WHAT IS NEEDED: Scan the entries that follow for the word "icon", then report every line in which it appears.

MATERIAL FOR THIS EXERCISE: Begin

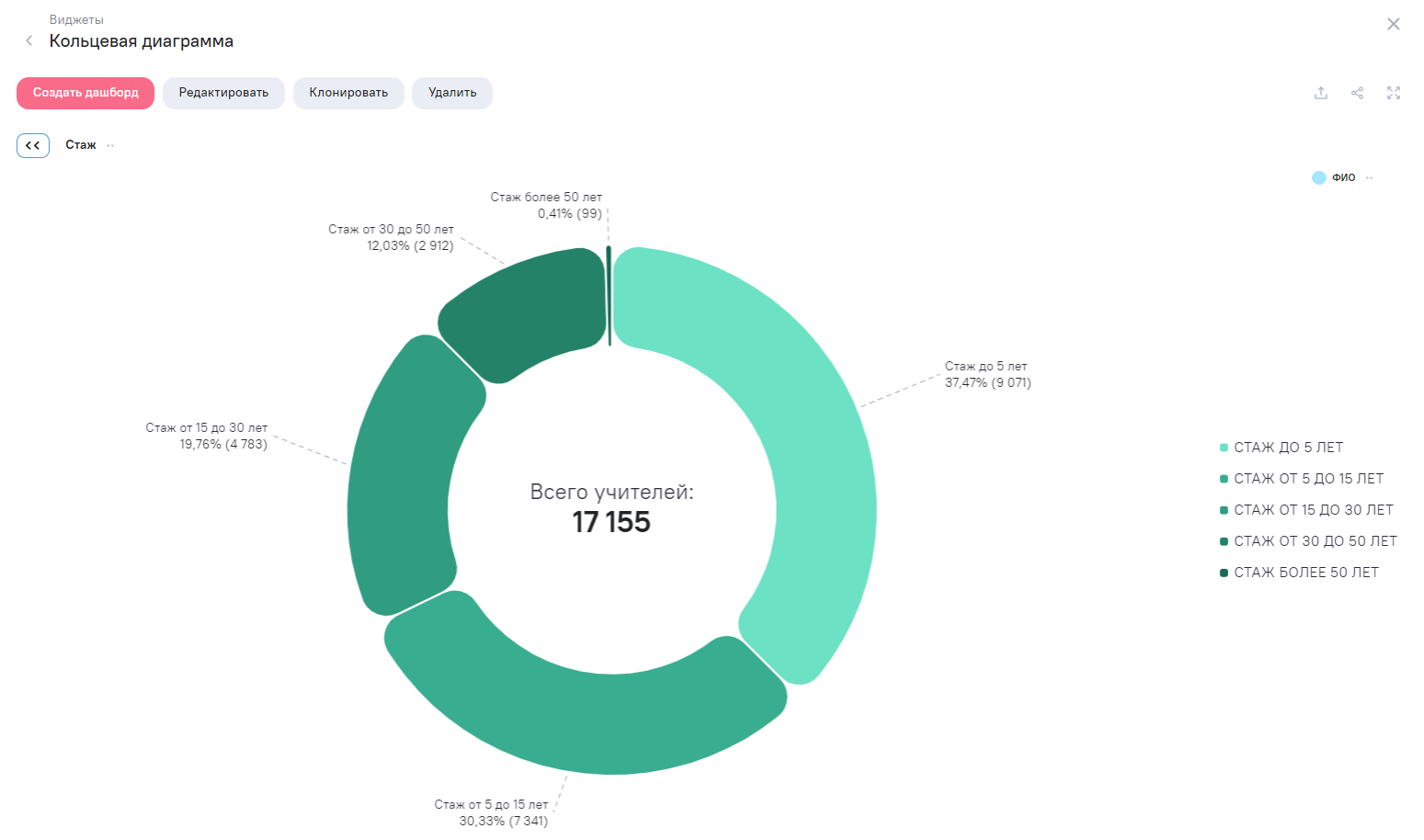Viewport: 1424px width, 840px height.
Task: Hide legend series Стаж от 30 до 50 лет
Action: [1314, 541]
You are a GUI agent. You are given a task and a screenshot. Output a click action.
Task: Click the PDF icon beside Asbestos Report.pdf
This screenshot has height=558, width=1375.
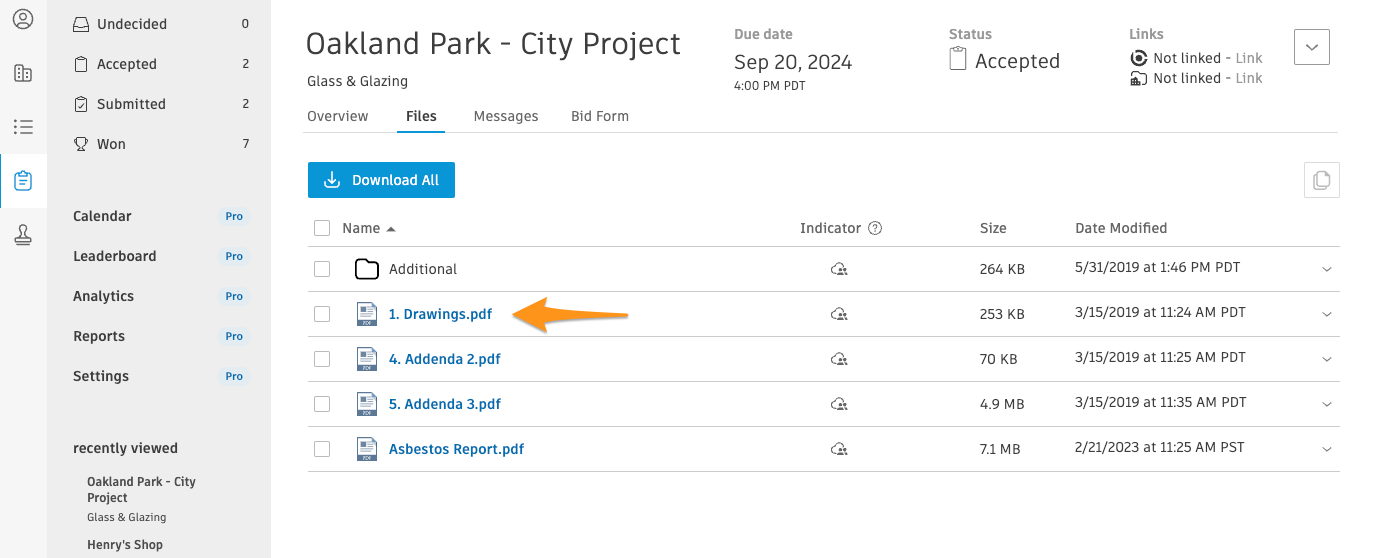(x=367, y=449)
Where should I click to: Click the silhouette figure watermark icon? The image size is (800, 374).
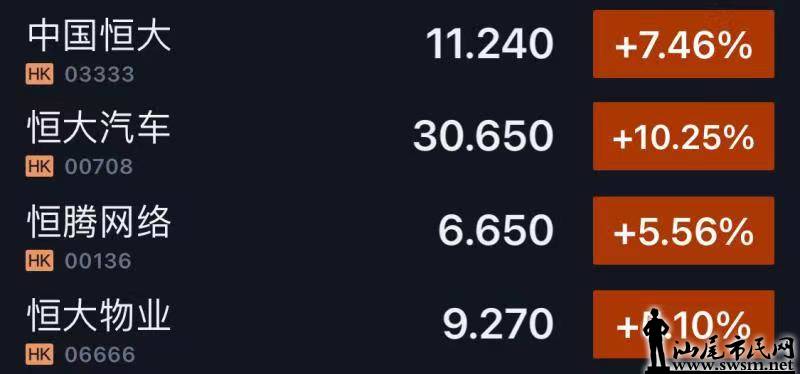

MATERIAL FOR THIS EXERCISE: End

EXPECTED ANSWER:
Task: Click the PDF icon beside Asbestos Report.pdf
Where should I click to: Click the silhouette figure watermark icon? The image size is (800, 374).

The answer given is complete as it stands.